(Stored data)

※ ※ ※

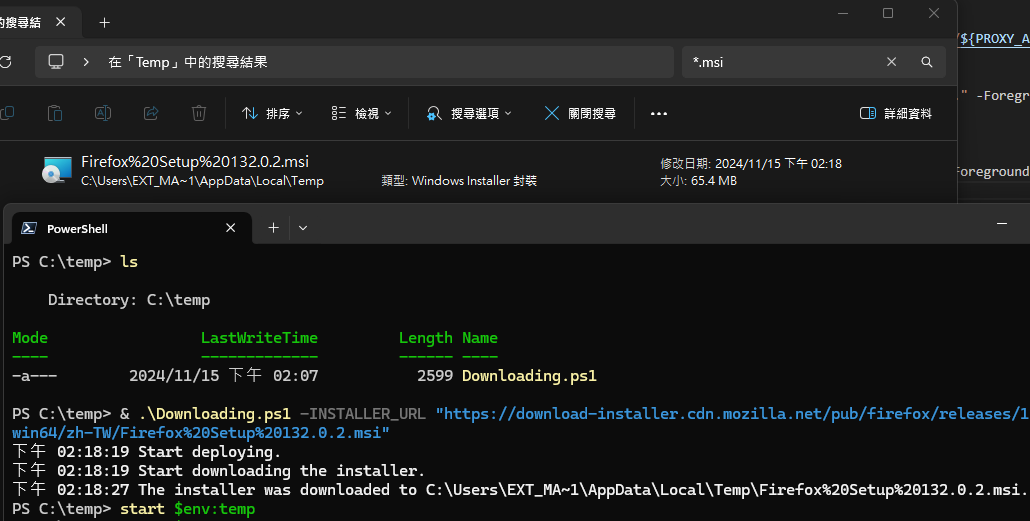Click the PC icon in address bar
This screenshot has width=1030, height=521.
pyautogui.click(x=56, y=62)
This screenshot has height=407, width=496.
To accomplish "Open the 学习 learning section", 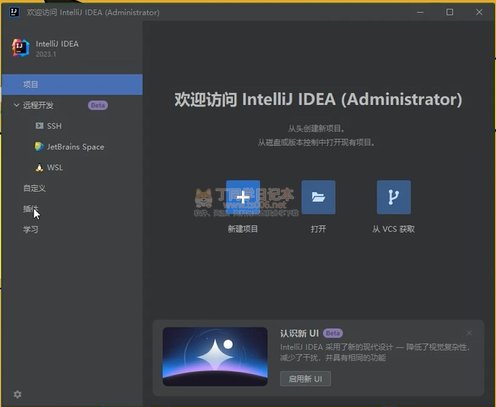I will point(31,229).
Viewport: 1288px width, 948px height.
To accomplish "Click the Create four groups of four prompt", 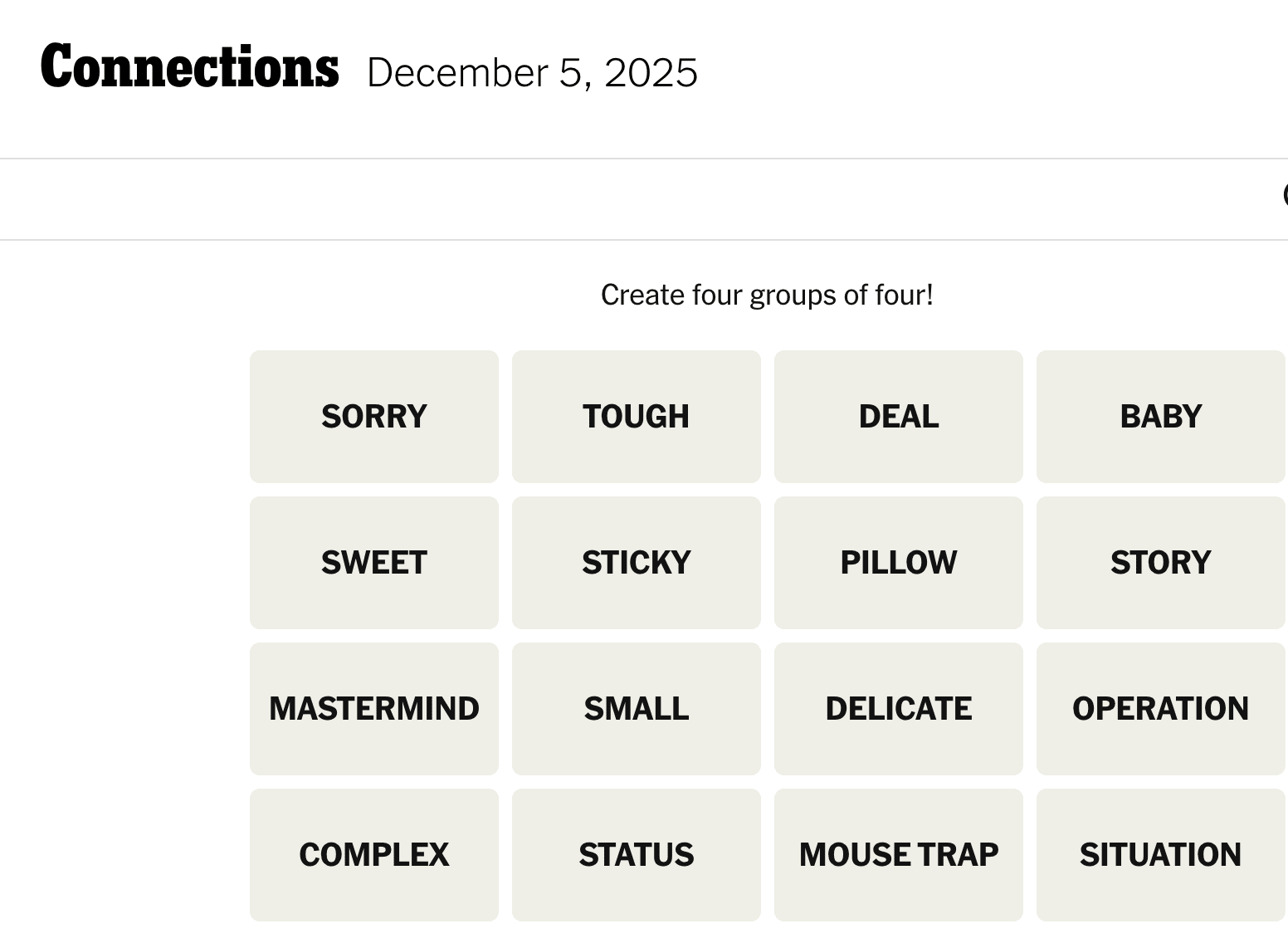I will pos(768,295).
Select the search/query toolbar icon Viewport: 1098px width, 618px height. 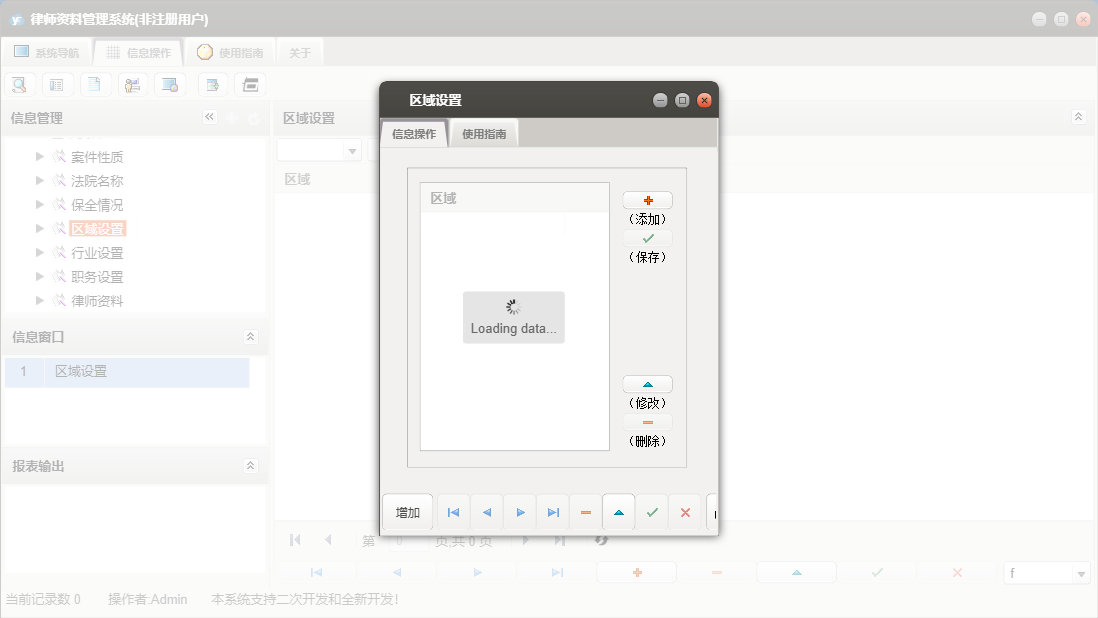(x=19, y=84)
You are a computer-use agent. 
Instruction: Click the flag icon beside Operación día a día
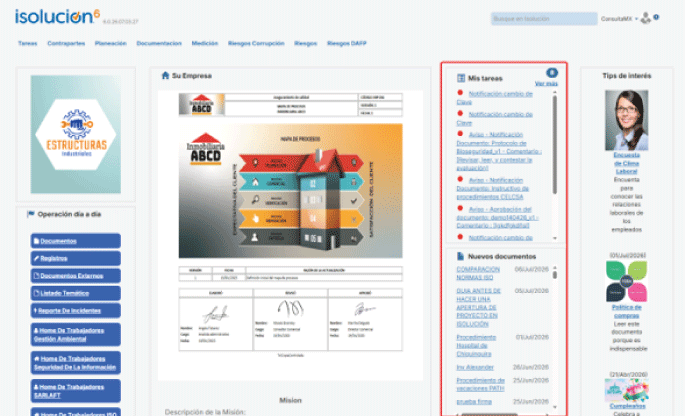tap(31, 214)
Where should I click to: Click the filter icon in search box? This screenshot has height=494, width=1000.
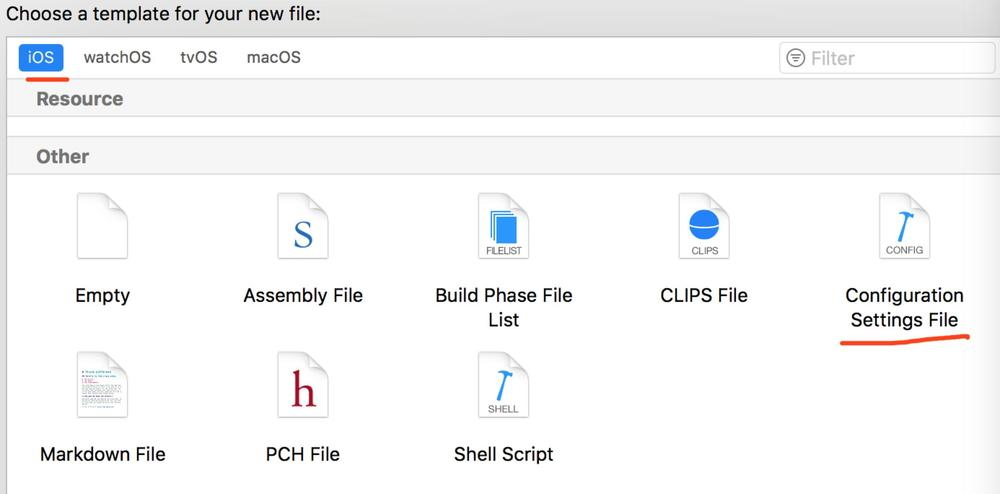(x=796, y=58)
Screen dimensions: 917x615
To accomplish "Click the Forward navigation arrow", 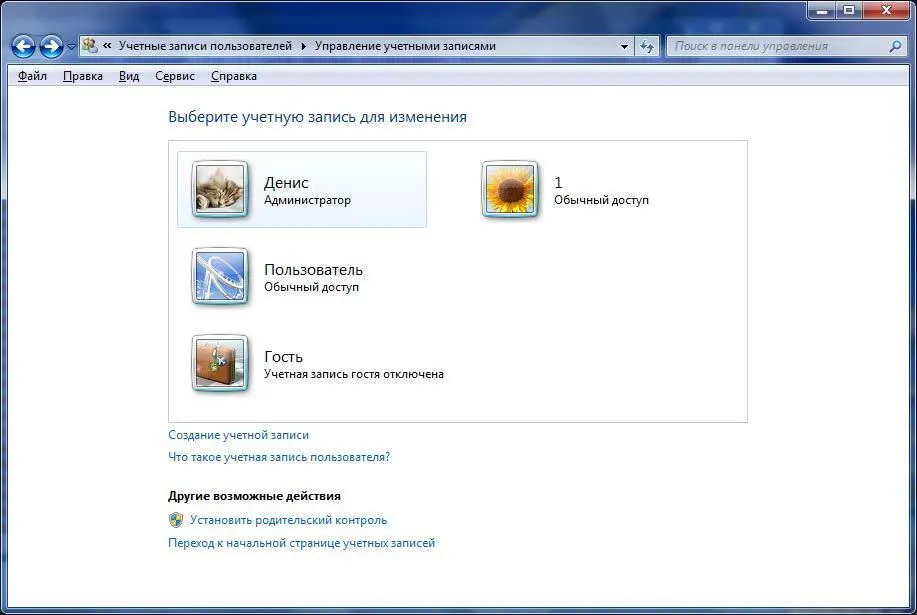I will point(51,46).
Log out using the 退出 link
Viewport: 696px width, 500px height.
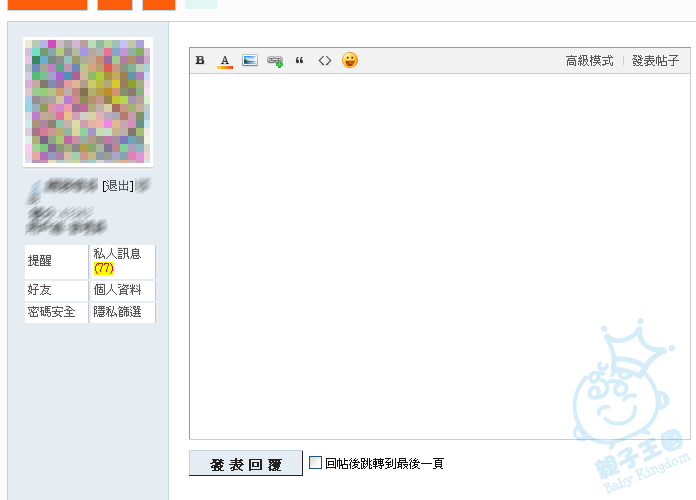118,186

※ ※ ※

Locate "Log out using the 退出 link" in the entries above. Copy, exactly and only, the lines from that line to the end, leaving out the pictures.

Log out using the 退出 link
Viewport: 696px width, 500px height.
118,186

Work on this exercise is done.